● **Your assignment**
Provide only the number of lines below that contain the word "computer".

● **Recorded data**
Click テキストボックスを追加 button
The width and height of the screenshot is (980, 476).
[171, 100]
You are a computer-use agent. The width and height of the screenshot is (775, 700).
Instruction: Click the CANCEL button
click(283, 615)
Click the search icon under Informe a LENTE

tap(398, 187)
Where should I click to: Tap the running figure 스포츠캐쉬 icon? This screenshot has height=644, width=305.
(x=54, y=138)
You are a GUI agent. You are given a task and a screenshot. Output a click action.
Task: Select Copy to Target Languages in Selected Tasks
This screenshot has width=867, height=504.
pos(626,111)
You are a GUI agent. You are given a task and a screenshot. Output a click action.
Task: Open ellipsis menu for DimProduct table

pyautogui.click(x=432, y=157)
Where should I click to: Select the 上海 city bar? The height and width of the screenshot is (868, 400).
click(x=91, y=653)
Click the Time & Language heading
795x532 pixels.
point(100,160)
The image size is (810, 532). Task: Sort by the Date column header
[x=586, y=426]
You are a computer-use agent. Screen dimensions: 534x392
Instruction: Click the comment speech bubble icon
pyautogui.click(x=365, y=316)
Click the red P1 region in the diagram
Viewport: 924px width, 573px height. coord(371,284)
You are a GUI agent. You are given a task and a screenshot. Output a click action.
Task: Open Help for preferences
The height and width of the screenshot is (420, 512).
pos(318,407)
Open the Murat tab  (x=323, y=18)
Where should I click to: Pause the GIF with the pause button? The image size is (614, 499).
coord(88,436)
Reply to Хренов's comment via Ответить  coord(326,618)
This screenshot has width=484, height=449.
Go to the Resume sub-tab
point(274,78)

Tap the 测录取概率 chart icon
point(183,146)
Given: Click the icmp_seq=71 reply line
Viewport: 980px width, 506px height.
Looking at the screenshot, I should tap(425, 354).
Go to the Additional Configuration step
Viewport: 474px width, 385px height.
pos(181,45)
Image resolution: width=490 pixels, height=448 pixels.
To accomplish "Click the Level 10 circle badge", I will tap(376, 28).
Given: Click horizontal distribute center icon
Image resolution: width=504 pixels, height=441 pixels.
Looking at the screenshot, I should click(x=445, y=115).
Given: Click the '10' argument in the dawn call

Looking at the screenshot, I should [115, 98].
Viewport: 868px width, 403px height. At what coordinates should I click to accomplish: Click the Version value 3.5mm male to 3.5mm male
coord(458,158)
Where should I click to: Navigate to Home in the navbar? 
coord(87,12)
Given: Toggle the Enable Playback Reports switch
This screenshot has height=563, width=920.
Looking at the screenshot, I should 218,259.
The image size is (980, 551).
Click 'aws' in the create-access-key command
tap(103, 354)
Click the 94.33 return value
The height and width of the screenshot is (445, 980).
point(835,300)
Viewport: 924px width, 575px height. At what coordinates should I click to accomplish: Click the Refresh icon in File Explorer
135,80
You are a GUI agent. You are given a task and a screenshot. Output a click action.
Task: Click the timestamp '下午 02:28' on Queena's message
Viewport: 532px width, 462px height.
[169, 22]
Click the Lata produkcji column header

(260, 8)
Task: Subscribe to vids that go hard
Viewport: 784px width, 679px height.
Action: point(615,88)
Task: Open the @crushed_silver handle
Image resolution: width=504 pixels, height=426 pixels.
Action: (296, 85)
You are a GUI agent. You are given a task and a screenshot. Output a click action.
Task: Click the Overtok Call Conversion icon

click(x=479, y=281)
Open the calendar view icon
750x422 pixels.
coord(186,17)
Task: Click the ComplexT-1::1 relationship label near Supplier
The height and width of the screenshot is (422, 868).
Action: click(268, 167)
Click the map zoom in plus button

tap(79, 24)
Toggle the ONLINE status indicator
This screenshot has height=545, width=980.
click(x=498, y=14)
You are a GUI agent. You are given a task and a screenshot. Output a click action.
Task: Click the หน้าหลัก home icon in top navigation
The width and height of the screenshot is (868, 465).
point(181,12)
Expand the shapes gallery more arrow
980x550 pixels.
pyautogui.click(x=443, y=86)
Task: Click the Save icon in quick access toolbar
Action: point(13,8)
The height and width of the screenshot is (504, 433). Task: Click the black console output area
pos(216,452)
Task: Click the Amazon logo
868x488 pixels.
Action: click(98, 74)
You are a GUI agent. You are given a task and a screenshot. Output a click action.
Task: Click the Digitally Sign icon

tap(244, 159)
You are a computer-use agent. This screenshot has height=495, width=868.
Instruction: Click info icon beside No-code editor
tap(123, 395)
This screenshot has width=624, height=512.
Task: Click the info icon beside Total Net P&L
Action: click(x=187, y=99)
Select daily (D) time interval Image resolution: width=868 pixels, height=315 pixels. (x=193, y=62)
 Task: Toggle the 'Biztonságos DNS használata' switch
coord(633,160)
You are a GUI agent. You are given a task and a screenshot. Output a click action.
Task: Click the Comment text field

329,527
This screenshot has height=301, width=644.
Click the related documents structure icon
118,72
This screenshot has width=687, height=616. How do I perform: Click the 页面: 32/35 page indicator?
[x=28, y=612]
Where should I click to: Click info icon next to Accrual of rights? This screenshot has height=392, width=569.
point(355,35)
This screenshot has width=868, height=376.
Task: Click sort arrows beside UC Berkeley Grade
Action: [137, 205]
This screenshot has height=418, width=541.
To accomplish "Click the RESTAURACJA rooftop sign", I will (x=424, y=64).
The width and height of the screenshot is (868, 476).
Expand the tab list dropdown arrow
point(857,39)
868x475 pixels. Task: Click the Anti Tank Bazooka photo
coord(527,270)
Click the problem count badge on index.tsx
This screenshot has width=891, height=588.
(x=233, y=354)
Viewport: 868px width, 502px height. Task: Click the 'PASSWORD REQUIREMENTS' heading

● **Solution to this exercise**
3